Dr. Peat mentions caffeine being an “adaptogen” he is somewhat correct in the sense that acute caffeine consumption would cause a temporary increase in RMR (stress response) causing weaker damaged cells to follow through to apoptosis. Caffeine does stimulate autophagy. Basically a sort of ripple effect through the organism i.e. a window cleaning with a squeegee. When insulin increases the thyroid hormones tend to increase as the thyroid hormones participate in degrading insulin thus restoring organization through increased beta-oxidation of fatty acids.
But chronic consumption could be maladaptive. On the surface there seems to be a loss of heavy caffeine consumers in centenarian pools. Fat, nicotine, chocolate, and alcohol (although heavy alcohol consumption does as well skew NAD+/NADH ratios) seems to be far more common with coffee consumption being a cup or two a day for those that do drink it and happen to make past their 90’s. But that observation is probably biased because I haven’t looked that hard.
Chocolate also contains methylxanthines but the stearic acid and other SFAs probably offset the negative consequences.
For those who look at metabolic rates, there are a lot of compounds that increase the metabolic rate. A lot of lethal substances are on that list. I think that it is important to look at the context when recommending chronic consumption of said substances as an adaptive stress response is something quite different then a chronically induced state of hypermetabolism. Animals that live long such as the naked mole rat have low RQs, are insulin resistant, and Vitamin D deficient. During hypoxia (e.g. altitude or underground) humans react physiologically, fatty oxidation increases and ketones increase. Fatty acids, lactate, and ketones are protective in low oxygen environments.
Then there are those who are better or worse at metabolizing caffeine and other xenobiotic compounds, I would guess this would determine tolerance to such compounds as well as what “dose” would mediate a beneficial hormetic response.

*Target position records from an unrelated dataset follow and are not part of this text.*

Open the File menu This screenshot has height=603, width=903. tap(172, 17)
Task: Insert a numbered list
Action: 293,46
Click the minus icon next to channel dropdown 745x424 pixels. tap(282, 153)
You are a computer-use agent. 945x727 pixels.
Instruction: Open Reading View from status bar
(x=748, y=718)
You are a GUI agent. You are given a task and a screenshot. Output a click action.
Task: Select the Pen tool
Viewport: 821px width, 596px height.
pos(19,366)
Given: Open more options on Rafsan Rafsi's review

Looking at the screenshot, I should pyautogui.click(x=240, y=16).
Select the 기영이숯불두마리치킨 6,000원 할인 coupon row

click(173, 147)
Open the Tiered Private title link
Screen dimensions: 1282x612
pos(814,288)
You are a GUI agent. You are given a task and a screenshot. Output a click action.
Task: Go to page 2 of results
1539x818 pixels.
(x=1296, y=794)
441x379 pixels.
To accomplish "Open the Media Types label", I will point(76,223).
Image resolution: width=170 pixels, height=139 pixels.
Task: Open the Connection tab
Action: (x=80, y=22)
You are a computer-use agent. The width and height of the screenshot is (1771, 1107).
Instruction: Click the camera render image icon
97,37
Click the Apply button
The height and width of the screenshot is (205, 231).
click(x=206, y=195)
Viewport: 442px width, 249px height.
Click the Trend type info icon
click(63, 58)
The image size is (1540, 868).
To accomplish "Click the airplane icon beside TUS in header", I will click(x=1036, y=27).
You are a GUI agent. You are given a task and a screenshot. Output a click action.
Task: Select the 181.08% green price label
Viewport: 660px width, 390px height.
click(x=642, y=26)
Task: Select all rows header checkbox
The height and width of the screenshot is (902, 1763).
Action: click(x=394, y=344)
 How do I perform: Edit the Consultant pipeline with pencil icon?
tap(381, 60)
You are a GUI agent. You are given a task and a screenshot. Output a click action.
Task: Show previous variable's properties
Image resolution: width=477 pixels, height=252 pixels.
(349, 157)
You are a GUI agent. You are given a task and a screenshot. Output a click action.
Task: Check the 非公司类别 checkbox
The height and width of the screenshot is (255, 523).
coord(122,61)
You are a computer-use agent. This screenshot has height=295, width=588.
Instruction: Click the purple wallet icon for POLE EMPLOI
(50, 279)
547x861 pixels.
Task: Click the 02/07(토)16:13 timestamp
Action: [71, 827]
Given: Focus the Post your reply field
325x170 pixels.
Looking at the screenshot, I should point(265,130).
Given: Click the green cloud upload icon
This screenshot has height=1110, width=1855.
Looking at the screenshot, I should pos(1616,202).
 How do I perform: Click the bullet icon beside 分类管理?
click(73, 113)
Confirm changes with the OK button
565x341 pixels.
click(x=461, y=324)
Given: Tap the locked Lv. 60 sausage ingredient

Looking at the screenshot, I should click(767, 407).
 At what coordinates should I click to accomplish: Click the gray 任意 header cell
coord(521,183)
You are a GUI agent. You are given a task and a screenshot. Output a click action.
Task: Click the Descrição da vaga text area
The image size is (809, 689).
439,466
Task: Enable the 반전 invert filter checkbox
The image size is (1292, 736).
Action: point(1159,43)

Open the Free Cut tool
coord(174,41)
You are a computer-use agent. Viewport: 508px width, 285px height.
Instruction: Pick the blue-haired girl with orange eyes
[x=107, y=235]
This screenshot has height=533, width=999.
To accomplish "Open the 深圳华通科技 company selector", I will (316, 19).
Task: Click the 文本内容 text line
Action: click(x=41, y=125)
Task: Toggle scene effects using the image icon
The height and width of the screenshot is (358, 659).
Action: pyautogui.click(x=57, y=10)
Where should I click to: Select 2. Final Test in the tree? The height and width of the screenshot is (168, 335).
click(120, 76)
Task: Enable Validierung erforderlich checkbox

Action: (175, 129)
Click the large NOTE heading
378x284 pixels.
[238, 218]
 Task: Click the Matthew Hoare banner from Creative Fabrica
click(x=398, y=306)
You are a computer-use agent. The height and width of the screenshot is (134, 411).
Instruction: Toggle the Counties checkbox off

In the beginning I mentioned that I began to question the “positives” of caffeine. I want to define “positives”. Because the idea is not to recommend that you should axe coffee the idea is that just because we see good evidence of a substance with benefits doesn’t mean we turn off our brains and forget to ask why are there these benefits, how does the substance mediate its effects, how can I best use this substance without interfering in general with my enjoyment of a substance which possibly could be a double edged sword.
So having a cup or two of coffee a day is probably adaptive, but if you are drinking “50 cups of coffee per day” there is probably something extremely wrong with you.